1. Field of the Invention
The invention relates to an aluminum-nitride sintered body mainly used in semiconductor substrates, particularly an aluminum-nitride sintered body that has both high thermal conductivity and considerably improved mechanical strength, a fabricating method for the same, and a semiconductor substrate comprising the same.
2. Description of the Background Art
Having high thermal conductivity, superior electrical insulating properties, and a coefficient of thermal expansion close to that of silicon, aluminum-nitride sintered bodies have been used for heat-dissipating substrates for semiconductors. This has expedited studies on the enhancement of thermal conductivity of aluminum nitride aiming at the improvement of heat dissipation, which has enabled the production of sintered bodies having a thermal conductivity of more than 200 W/mK in recent years.
However, such highly heat-conductive aluminum-nitride sintered bodies are composed of sintered grains having an extremely large grain size of 7 to 8 .mu.m or more, so that their mechanical strength is undesirably low. Means to suppress this reduction in mechanical strength have been studied and disclosed in unexamined published Japanese patent applications Tokukaihei 6-206772, Tokukaihei 6-329474, and Tokukaihei 7-172921.
Tokukaihei 6-206772, for instance, has disclosed a method for fabricating an aluminum-nitride sintered body by mixing an AlN powder having a primary particle size of 0.01 to 0.3 .mu.m and impurity oxygen of more than 1.5 wt. % with a 7 wt. % or less sintering agent and sintering the resultant mixture at 1600.degree. C. or below in a non-oxidizing atmosphere. According to the patent application, a compound of alkaline-earth metal and/or rare-earth metal, a small number of aluminum compounds, and a small number of silicon compounds are used as the sintering agent; a compound containing transition metal elements may be used as a coloring agent, as required.
The patent application also has disclosed another method wherein an AlN powder having a primary particle size different from the foregoing range, for example 0.5 to 1.0 .mu.m, is used concurrently.

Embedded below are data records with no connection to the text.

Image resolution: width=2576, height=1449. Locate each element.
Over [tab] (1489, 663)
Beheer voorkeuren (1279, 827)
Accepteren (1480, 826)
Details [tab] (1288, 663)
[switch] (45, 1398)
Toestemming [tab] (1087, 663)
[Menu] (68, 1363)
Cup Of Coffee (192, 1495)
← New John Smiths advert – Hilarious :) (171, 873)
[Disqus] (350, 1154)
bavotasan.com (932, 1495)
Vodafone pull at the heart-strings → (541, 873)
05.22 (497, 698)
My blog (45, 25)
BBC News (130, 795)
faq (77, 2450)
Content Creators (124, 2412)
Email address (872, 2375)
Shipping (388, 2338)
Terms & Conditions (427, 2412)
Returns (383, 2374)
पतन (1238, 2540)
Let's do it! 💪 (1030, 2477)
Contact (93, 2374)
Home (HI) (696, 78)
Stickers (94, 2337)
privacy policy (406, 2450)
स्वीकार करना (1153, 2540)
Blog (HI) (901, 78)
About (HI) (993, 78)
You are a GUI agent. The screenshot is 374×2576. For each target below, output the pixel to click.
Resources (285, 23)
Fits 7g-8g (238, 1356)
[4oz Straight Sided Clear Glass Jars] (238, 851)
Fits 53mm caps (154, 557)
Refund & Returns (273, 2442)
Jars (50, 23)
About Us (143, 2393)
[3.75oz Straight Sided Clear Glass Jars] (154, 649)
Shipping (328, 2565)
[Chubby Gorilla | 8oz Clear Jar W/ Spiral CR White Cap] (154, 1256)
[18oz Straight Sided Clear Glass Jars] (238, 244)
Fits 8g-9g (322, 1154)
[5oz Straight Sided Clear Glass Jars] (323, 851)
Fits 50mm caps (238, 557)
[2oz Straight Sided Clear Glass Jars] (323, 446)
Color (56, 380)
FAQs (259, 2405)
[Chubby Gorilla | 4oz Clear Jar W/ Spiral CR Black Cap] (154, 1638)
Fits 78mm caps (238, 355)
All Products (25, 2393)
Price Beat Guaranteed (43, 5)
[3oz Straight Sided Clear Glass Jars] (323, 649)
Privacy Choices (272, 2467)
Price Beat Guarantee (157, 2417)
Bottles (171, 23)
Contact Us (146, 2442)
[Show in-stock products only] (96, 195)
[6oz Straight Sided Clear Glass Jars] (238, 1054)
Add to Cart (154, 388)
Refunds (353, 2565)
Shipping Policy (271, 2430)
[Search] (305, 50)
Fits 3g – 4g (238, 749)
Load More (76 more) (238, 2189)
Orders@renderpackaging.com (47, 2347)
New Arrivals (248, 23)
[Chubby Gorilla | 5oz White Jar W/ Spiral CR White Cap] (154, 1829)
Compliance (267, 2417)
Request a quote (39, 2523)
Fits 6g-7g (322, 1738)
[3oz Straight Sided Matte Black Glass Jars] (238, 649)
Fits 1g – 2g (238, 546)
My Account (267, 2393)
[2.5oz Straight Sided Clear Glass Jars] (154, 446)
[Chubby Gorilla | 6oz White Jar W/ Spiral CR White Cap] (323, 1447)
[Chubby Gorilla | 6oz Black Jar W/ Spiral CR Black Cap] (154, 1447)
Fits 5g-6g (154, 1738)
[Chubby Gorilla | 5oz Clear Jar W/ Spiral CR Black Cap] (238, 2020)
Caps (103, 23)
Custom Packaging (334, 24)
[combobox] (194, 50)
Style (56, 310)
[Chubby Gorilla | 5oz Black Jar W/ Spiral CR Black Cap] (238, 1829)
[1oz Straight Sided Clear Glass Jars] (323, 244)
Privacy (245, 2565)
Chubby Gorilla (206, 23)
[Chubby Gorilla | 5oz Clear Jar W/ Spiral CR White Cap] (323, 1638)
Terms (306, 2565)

As an example of the embodiment it has presented the production of an aluminum-nitride sintered body with an average grain diameter of 1.5 .mu.m having a thermal conductivity of 220 W/mK and a 4-point bending strength of 45 kg/mm.sup.2 (459 MPa).
Tokukaihei 7-172921 has disclosed a method for fabricating an aluminum-nitride sintered body by mixing a fine AlN powder having an oxygen content of 1.5 wt. % or less and an average particle diameter of 0.5 to 2 .mu.m with at least one kind of compound of 3A- or 2A-group elements in the periodic table, a small number of Si constituents, a small amount of Al.sub.2 O.sub.3, and oxides of transition metal elements as required and sintering the resultant mixture at 1650 to 1900.degree. C. in a non-oxidizing atmosphere. According to the patent application, the AlN sintered body has a thermal conductivity of 150 W/mK or more, a 3-point bending strength of 490 MPa or more, and a fracture toughness of 2.8 MN/m.sup.3/2 or more.
As mentioned above, various means have been offered to suppress the reduction in mechanical strength of a highly heat-conductive aluminum-nitride sintered body. However, no means can be said to be suitable for mass production because each individual means requires strict control of a number of manufacturing conditions such as an aluminum-nitride material powder's oxygen content and particle diameter, a sintering agent, and other additives.
As for aluminum-nitride material powders in particular, the oxygen content and the particle diameter differ with manufacturing methods and manufacturers. However, the patent applications cited above do not specify the material powders. Moreover, only a few types of low-cost aluminum-nitride powders obtained by the conventional solid-phase method satisfy the manufacturing conditions of the material powder required in each of the foregoing patent applications.
As for aluminium-nitride, it is known that the properties of the sintered bodies obtained from the material powders having the same average particle diameter are greatly different depending on the lattice defects of the material powders. For example, conventional powders obtained by the solid-phase method are prone to contain lattice strains and other defects in the powder particles due to volume expansion and contraction at the stage of powder synthesis. Because the defects remain in the crystal grains in the sintered body, the defects are liable to act as the starting point of fracture when external stress is applied, reducing the mechanical strength of the sintered body.